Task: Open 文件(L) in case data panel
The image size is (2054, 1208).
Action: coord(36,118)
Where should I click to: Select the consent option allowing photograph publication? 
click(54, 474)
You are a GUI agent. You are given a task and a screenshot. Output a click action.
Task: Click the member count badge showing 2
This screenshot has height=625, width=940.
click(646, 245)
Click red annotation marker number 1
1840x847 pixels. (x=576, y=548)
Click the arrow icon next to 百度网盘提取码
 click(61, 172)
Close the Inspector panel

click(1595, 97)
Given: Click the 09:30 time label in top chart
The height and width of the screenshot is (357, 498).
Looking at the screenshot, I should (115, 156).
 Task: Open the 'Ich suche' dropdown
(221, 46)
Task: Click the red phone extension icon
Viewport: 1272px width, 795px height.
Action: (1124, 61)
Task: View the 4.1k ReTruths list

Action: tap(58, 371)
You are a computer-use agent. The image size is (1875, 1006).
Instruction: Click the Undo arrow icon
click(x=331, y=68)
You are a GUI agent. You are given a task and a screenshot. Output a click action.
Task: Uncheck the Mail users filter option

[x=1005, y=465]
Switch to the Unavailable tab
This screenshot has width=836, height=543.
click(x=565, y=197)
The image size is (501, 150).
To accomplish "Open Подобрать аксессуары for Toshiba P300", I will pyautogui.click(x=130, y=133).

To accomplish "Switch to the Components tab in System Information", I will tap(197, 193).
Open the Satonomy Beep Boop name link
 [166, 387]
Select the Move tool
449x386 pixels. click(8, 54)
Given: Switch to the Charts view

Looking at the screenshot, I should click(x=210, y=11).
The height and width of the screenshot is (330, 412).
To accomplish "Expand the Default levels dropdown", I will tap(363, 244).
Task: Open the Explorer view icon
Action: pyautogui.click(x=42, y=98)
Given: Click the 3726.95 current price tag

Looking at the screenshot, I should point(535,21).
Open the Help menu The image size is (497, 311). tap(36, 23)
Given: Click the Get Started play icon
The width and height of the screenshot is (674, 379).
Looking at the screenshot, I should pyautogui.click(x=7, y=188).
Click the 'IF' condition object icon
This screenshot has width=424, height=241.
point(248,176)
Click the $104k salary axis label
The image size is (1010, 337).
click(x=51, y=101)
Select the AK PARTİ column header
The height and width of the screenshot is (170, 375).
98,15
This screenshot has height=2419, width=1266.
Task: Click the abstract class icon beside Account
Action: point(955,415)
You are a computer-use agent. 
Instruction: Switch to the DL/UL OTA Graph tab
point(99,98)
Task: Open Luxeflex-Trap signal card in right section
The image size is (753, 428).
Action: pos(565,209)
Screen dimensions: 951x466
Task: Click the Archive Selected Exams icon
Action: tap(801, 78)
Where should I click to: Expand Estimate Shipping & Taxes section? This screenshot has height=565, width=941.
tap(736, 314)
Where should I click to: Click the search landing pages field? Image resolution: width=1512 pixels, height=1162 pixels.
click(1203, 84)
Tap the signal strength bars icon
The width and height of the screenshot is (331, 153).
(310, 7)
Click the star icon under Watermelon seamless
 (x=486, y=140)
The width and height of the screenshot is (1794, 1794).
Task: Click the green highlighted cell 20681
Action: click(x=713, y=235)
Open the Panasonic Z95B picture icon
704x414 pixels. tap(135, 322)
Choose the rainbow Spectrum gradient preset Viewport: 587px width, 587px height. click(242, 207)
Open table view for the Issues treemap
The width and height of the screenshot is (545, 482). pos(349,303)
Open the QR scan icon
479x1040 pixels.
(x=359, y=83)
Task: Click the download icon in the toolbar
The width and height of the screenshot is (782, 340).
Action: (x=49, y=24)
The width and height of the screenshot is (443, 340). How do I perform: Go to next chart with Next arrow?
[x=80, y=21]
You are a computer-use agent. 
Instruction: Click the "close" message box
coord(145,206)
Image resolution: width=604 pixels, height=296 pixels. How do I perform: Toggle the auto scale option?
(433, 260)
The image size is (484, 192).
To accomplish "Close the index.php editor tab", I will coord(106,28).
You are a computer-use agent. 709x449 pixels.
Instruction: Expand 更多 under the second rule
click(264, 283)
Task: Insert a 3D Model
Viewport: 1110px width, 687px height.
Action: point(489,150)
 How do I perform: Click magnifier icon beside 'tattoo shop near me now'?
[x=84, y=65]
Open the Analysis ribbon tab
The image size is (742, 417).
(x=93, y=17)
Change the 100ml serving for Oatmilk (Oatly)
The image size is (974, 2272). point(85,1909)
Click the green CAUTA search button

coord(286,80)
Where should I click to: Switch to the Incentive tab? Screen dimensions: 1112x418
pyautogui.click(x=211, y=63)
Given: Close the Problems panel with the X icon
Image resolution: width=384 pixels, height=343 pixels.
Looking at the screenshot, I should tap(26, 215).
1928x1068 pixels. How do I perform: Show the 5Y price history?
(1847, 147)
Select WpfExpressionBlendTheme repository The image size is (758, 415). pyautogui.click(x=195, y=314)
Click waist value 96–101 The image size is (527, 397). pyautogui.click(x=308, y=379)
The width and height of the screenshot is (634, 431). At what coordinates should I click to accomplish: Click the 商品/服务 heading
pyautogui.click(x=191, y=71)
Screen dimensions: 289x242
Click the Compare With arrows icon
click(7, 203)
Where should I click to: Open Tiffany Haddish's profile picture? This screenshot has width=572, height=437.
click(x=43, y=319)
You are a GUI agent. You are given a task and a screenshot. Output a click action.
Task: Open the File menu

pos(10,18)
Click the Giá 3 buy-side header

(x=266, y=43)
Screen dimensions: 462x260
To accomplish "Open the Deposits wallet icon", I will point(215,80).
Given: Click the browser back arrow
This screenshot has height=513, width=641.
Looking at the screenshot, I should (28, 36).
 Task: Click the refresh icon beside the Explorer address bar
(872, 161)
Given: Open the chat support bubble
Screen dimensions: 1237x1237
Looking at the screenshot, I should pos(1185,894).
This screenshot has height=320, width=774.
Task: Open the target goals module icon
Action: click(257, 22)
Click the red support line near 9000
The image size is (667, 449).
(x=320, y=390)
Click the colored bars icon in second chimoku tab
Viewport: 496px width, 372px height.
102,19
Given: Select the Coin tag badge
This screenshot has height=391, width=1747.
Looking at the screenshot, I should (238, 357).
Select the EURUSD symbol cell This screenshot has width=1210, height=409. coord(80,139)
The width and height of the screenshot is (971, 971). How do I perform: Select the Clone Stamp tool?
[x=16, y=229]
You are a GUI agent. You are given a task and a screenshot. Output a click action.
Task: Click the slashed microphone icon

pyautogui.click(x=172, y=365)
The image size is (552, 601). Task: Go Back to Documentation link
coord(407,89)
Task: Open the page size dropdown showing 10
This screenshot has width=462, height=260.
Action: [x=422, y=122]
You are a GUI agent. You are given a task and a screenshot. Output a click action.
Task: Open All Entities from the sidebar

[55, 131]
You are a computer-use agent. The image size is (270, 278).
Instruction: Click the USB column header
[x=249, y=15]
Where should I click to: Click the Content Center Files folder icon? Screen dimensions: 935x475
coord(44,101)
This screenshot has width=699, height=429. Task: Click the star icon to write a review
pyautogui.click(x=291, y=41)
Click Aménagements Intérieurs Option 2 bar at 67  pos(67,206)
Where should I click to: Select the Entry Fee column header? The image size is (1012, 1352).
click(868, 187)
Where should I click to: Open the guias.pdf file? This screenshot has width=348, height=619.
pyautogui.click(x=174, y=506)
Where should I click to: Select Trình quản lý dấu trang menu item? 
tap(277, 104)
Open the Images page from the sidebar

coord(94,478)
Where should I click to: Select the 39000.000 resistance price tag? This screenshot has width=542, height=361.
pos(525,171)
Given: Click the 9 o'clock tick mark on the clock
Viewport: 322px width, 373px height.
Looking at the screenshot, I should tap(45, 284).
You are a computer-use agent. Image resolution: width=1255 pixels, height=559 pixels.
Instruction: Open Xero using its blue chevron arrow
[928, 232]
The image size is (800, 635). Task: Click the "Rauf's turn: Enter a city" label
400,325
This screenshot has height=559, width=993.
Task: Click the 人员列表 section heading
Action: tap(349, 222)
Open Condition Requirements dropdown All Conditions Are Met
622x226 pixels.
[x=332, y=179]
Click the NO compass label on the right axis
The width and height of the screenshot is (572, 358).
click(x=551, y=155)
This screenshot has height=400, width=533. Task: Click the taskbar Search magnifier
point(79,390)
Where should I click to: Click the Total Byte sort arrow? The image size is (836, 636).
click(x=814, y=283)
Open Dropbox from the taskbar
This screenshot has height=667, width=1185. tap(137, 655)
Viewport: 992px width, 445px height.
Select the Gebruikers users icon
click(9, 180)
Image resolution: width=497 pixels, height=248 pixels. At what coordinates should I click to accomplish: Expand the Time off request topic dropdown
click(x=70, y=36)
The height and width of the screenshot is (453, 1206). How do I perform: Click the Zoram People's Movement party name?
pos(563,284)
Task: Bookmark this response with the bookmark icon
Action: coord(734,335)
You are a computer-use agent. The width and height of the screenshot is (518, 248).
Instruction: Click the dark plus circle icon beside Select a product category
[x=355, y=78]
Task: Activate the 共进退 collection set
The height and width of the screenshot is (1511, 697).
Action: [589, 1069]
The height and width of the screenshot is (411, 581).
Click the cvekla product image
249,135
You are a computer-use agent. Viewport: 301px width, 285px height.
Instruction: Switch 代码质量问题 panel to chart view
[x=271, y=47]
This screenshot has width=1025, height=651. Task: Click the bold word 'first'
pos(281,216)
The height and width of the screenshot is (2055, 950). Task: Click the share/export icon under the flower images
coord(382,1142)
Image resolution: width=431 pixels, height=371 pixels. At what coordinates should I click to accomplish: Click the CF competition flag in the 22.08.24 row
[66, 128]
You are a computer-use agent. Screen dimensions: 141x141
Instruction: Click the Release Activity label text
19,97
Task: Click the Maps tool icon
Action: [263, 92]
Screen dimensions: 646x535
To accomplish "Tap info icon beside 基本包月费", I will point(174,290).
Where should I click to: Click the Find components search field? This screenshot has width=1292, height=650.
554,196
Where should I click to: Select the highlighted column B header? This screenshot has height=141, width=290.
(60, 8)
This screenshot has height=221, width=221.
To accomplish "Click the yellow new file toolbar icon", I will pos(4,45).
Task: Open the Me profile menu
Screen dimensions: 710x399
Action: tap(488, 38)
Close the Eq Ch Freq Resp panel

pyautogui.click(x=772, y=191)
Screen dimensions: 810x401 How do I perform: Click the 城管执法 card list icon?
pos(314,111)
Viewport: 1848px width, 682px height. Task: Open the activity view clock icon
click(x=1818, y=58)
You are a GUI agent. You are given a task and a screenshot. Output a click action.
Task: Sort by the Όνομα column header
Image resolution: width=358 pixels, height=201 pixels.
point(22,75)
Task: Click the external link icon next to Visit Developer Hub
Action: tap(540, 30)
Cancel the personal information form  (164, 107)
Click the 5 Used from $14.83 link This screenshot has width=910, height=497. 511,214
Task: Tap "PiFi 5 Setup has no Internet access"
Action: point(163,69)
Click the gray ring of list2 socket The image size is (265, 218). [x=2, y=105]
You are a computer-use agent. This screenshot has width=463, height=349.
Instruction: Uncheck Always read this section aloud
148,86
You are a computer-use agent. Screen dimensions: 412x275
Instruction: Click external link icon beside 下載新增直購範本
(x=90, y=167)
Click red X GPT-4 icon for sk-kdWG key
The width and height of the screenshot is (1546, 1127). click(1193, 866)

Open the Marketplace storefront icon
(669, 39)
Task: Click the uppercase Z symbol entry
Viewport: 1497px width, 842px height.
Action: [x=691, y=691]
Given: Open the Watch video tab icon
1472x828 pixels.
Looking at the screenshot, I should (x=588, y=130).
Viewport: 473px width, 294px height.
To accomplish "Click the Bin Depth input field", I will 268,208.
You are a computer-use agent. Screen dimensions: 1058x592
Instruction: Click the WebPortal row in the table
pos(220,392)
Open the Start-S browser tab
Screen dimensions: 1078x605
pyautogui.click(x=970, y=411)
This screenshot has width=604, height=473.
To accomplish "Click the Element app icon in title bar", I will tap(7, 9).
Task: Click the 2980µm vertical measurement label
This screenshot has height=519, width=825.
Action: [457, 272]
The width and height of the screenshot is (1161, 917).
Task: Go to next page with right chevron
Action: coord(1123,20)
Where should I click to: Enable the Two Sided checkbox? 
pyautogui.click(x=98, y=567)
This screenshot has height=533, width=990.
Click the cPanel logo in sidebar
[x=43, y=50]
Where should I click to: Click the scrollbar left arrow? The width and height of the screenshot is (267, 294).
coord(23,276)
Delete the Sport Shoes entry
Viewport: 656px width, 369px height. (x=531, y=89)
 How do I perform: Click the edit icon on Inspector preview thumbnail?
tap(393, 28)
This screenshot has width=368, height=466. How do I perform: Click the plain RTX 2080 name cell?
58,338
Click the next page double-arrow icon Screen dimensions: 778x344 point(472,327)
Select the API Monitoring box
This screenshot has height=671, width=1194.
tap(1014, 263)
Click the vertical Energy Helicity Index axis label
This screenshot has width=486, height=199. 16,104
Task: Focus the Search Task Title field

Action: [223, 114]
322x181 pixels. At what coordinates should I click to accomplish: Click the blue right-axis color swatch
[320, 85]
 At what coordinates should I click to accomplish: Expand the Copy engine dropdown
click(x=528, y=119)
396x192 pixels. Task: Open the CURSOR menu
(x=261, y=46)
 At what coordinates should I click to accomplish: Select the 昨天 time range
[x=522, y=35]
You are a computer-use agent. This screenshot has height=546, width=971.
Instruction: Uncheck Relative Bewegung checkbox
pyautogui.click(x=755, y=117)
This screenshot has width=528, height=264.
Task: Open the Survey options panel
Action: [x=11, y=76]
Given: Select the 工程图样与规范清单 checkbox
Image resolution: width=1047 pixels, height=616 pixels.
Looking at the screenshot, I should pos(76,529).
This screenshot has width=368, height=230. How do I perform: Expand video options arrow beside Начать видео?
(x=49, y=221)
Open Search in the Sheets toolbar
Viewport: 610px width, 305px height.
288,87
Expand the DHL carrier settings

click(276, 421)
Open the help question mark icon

★ ★ ★ ★ ★

# DO THIS
Copy the rows word for word, starting at the first row and ending with the row that holds "click(x=331, y=68)".

# TASK RESULT
Task: Open 文件(L) in case data panel
The image size is (2054, 1208).
Action: coord(36,118)
Where should I click to: Select the consent option allowing photograph publication? 
click(54, 474)
You are a GUI agent. You are given a task and a screenshot. Output a click action.
Task: Click the member count badge showing 2
This screenshot has height=625, width=940.
click(646, 245)
Click red annotation marker number 1
1840x847 pixels. (x=576, y=548)
Click the arrow icon next to 百度网盘提取码
 click(61, 172)
Close the Inspector panel

click(1595, 97)
Given: Click the 09:30 time label in top chart
The height and width of the screenshot is (357, 498).
Looking at the screenshot, I should (115, 156).
 Task: Open the 'Ich suche' dropdown
(221, 46)
Task: Click the red phone extension icon
Viewport: 1272px width, 795px height.
Action: (1124, 61)
Task: View the 4.1k ReTruths list

Action: tap(58, 371)
You are a computer-use agent. The image size is (1875, 1006).
Instruction: Click the Undo arrow icon
click(x=331, y=68)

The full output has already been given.